La vita di una città è fatta, anche, di simboli. La sua storia di icone: Zucca, Biffi, Savini, Centenari, Viganò, Motta. La borghesia nasce, pensa, produce attorno ai tavolini dei caffè. E a Milano sono tanti.
A Milano la piazza ha il Duomo al centro, il potere religioso. Palazzo Reale alla sua sinistra, il potere politico. E la Galleria alla sua destra, il potere economico. Ognuno urbanisticamente e simbolicamente al suo posto.
Il posto della Galleria fu scelto perché la piazza del Duomo, a metà Ottocento, era troppo affollata di edifici disordinati. La viabilità era tortuosa e intricata, ingestibile col crescente traffico cittadino. E serviva un passaggio che collegasse i due monumenti più importanti di Milano, il Duomo e la Scala. È l'epoca dei passage commerciali coperti, in ferro e vetro, che impreziosiscono le grandi capitali europee, da Parigi a Londra. È l'epoca dell'indipendenza dall'Austria, e bisogna festeggiare re Vittorio Emanuele di Savoia. È l'epoca della rivoluzione industriale e del trionfo della borghesia.

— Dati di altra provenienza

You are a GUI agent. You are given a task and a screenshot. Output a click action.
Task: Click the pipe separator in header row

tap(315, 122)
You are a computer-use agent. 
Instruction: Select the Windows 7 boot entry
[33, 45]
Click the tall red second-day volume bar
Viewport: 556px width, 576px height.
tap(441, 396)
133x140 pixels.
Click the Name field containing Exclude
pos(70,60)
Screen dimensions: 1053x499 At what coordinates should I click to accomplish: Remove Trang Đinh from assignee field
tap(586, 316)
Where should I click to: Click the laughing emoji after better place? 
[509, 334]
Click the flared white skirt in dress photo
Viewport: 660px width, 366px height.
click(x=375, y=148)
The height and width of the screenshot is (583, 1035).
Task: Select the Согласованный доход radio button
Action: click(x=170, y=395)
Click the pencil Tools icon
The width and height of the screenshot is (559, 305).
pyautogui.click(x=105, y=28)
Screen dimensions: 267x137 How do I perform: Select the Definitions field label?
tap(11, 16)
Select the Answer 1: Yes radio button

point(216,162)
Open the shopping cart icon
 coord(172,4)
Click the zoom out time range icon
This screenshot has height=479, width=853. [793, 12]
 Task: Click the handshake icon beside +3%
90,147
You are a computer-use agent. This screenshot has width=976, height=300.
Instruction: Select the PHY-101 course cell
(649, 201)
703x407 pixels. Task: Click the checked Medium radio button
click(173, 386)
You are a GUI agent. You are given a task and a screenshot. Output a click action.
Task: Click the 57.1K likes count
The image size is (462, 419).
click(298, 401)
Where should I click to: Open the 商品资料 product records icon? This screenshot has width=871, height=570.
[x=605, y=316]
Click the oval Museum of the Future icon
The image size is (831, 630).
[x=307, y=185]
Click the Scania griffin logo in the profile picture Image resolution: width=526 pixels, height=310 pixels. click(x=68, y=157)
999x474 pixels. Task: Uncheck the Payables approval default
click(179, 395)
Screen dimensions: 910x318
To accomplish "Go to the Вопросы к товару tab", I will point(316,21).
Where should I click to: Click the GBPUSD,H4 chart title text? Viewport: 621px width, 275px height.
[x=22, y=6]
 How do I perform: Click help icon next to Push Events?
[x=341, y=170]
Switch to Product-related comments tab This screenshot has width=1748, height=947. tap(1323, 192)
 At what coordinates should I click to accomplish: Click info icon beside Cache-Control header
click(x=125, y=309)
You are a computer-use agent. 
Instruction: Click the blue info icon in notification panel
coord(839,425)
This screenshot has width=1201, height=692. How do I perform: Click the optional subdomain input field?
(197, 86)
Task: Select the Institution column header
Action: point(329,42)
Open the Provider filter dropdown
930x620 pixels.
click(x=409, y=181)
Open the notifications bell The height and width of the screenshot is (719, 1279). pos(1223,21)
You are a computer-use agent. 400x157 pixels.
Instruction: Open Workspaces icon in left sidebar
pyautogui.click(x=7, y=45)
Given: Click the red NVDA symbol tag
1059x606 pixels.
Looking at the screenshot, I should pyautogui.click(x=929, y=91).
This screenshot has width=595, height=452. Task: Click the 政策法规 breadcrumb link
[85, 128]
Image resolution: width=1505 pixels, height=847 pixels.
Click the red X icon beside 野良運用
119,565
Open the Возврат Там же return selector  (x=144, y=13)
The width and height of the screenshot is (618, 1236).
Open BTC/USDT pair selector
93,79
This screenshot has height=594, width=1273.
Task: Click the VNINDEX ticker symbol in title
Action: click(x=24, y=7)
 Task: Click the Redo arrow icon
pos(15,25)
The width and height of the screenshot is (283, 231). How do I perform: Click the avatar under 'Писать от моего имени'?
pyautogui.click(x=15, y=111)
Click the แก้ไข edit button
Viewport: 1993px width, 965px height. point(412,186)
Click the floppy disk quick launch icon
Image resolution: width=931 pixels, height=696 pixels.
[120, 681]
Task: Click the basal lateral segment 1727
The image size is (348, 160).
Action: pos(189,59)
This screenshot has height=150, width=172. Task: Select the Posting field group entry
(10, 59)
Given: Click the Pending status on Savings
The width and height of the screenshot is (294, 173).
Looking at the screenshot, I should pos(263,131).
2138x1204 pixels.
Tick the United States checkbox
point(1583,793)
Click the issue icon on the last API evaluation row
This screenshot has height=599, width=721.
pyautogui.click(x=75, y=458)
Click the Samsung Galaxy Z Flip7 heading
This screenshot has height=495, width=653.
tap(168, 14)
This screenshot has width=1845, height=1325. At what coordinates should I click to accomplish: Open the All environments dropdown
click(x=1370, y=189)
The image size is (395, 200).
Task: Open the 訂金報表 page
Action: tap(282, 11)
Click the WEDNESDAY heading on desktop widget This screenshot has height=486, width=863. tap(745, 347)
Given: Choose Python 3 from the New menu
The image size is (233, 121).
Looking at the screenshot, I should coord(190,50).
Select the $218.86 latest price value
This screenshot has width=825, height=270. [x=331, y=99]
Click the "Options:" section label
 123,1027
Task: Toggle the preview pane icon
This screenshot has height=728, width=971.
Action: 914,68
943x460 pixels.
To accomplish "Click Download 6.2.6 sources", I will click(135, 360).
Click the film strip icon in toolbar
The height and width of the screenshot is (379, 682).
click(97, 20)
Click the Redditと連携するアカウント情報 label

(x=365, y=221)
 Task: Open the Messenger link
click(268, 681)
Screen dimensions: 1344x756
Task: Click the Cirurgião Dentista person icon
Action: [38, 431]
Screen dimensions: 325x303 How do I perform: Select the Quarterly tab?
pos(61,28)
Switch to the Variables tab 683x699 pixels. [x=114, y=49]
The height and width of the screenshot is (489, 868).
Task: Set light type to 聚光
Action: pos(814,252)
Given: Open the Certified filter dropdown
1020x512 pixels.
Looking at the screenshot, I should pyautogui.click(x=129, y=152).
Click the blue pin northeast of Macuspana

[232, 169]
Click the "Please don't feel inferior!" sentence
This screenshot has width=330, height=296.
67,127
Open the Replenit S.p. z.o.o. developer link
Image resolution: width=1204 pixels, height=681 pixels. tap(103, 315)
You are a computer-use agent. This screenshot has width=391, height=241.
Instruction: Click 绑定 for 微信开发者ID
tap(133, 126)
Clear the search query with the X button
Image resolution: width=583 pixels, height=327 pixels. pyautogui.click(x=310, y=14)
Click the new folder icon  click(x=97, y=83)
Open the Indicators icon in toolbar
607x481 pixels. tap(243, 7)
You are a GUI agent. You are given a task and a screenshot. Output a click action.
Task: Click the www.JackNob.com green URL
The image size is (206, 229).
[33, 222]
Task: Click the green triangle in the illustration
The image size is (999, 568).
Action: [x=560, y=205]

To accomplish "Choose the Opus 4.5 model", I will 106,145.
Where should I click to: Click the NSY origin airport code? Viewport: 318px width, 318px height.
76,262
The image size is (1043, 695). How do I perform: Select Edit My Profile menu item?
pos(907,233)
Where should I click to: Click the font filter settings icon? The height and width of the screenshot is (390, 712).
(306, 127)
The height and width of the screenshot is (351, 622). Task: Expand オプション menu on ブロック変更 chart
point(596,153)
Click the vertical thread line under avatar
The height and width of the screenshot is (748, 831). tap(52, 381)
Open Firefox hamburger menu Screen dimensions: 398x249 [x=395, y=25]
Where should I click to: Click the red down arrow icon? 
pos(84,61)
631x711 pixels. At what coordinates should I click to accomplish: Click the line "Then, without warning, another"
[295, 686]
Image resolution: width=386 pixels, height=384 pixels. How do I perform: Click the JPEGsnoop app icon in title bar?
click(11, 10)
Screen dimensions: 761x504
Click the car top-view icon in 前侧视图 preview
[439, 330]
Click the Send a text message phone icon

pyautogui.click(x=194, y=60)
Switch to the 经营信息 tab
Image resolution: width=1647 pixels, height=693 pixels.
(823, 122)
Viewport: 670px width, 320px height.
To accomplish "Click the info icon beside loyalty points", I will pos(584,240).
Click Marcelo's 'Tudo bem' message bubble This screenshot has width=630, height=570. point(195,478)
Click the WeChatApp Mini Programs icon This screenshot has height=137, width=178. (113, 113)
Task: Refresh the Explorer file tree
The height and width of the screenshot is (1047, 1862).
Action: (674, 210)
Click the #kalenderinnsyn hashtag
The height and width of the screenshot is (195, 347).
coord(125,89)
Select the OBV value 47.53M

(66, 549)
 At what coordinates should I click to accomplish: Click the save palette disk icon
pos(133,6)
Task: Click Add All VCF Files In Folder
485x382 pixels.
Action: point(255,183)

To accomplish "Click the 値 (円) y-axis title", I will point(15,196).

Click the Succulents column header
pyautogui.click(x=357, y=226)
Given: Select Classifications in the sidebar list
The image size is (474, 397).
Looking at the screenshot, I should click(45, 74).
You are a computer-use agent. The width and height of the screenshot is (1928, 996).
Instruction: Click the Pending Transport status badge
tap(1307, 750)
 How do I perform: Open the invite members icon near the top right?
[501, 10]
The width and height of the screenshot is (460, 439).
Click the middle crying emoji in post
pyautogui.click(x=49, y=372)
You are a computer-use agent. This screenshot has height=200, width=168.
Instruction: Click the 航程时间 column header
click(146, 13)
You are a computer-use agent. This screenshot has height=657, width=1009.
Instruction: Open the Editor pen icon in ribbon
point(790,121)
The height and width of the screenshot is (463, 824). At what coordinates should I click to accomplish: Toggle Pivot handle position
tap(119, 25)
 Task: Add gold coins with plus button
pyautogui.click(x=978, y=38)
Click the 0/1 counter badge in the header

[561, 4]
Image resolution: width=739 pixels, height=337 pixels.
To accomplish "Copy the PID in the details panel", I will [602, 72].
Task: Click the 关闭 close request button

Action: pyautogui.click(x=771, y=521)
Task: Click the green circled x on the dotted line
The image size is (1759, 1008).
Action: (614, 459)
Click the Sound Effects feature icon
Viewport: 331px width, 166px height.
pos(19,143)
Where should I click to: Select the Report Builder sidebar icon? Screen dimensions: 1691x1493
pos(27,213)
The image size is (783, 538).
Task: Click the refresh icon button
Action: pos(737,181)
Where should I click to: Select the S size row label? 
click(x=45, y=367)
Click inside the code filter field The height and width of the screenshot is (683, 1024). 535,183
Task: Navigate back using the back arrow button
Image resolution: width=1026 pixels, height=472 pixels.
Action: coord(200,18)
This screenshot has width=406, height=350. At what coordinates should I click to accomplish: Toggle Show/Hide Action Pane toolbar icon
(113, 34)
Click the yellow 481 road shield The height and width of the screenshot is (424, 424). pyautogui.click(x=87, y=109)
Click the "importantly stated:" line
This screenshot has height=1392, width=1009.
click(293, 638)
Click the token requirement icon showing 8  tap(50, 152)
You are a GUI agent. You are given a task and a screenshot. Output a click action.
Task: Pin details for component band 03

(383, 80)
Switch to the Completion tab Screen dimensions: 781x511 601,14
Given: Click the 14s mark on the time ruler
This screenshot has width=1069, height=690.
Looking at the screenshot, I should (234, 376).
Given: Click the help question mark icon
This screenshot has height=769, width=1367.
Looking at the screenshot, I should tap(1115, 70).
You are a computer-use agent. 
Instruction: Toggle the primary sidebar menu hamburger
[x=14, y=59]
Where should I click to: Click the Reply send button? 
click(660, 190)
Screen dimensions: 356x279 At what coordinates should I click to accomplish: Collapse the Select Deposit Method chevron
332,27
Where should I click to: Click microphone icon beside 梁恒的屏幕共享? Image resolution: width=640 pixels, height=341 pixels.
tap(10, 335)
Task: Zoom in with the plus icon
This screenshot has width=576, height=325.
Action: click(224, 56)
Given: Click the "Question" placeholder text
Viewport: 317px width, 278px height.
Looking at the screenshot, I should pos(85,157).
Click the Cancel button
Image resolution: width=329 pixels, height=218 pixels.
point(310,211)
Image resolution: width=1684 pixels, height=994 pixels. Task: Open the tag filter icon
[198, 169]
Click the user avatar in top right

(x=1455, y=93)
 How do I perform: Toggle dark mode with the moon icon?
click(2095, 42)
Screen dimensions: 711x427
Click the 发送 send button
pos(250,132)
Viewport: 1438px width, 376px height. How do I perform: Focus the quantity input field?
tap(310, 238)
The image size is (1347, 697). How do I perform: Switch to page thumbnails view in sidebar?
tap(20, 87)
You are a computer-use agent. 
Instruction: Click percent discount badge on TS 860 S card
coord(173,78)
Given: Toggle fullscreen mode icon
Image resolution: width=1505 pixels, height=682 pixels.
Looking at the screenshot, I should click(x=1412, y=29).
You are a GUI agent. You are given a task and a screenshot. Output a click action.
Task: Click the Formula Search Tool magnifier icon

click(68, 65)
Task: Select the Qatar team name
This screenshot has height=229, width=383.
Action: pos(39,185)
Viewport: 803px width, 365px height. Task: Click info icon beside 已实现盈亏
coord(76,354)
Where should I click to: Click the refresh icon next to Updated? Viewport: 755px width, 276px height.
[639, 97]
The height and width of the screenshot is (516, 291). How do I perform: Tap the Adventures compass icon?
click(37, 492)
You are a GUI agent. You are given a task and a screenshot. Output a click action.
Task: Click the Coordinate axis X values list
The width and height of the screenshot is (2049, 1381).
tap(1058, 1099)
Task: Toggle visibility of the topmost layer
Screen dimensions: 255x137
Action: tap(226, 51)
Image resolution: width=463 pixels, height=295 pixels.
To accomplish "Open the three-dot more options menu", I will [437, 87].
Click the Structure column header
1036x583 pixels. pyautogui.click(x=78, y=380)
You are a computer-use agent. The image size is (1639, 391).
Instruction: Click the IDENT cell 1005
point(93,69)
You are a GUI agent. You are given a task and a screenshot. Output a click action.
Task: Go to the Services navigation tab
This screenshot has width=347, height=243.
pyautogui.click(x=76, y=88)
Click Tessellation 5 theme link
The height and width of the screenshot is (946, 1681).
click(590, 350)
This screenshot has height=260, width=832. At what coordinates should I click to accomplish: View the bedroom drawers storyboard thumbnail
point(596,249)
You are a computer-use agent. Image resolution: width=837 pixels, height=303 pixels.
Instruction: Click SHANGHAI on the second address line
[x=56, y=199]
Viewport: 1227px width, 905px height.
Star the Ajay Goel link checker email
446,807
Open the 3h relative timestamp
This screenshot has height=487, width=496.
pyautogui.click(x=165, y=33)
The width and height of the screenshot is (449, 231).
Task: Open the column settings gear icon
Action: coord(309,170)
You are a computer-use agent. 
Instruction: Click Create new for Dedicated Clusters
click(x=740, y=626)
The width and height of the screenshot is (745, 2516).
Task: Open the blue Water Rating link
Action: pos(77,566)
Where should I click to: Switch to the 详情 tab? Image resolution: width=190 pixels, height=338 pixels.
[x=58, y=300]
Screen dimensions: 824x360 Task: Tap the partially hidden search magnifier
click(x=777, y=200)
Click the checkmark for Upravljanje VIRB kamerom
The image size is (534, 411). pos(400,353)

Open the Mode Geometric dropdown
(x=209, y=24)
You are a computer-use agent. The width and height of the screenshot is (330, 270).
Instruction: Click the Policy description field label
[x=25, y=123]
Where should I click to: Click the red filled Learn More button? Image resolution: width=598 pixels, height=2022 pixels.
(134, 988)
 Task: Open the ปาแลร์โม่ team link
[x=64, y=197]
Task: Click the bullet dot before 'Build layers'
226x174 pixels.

Bisognava ridefinire volto e ruolo della città di Milano nel mutato contesto politico-istituzionale della nuova Italia. La modernità stava infilandosi, sotto una meravigliosa luminosissima galleria, nel futuro. Il Novecento.
Serviva qualcosa che tenesse insieme le anime della città. Quella commerciale, quella artistica, quella sociale. E tra tutte le soluzioni proposte - tre concorsi banditi e centinaia di progetti in concorso - alla fine si scelse la scenografica idea dell'architetto Giuseppe Mengoni. Il risultato è sotto gli occhi di tutti, da 150 anni. Quando la Galleria fu completata - i lavori proseguirono fino al 1877 -, gli intellettuali, come sempre accade, la criticarono. Tanto che quando Mengoni morì precipitando da un'impalcatura durante un'ispezione, qualcuno parlò di suicidio per il dispiacere. Mentre la gente, i milanesi, ne decretarono il trionfo. Stucchi, botteghe, lampade a gas e mondanità. La Galleria diventò subito il centro della vita cittadina, e la gente vi si affollava «da tutte le parti, continuamente, secondo le circostanze e le ore della giornata», annotò Luigi Capuana, uno tra i tanti scrittori che da qui passò lasciando il suo ricordo, come Verga, come Giuseppe Marotta, come Mark Twain, come Thomas Hardy, come Emilio De Marchi, anno 1881: «Penso sempre che disgrazia sarebbe stata per noi milanesi, se invece di una Galleria, bella e magnifica come un salone, ci avessero edificata un'altra cosa, come sarebbe a dire una piramide o mettiamo pure anche un porto di mare...». Nel salone-salotto di Milano si sedettero per una cena o un caffè la Callas, Nureyev, il Principe Ranieri con Grace di Monaco, o Charlie Chaplin che, a proposito del risotto mantecato alla Savini, lasciò annotato: «Mai mangiato così bene».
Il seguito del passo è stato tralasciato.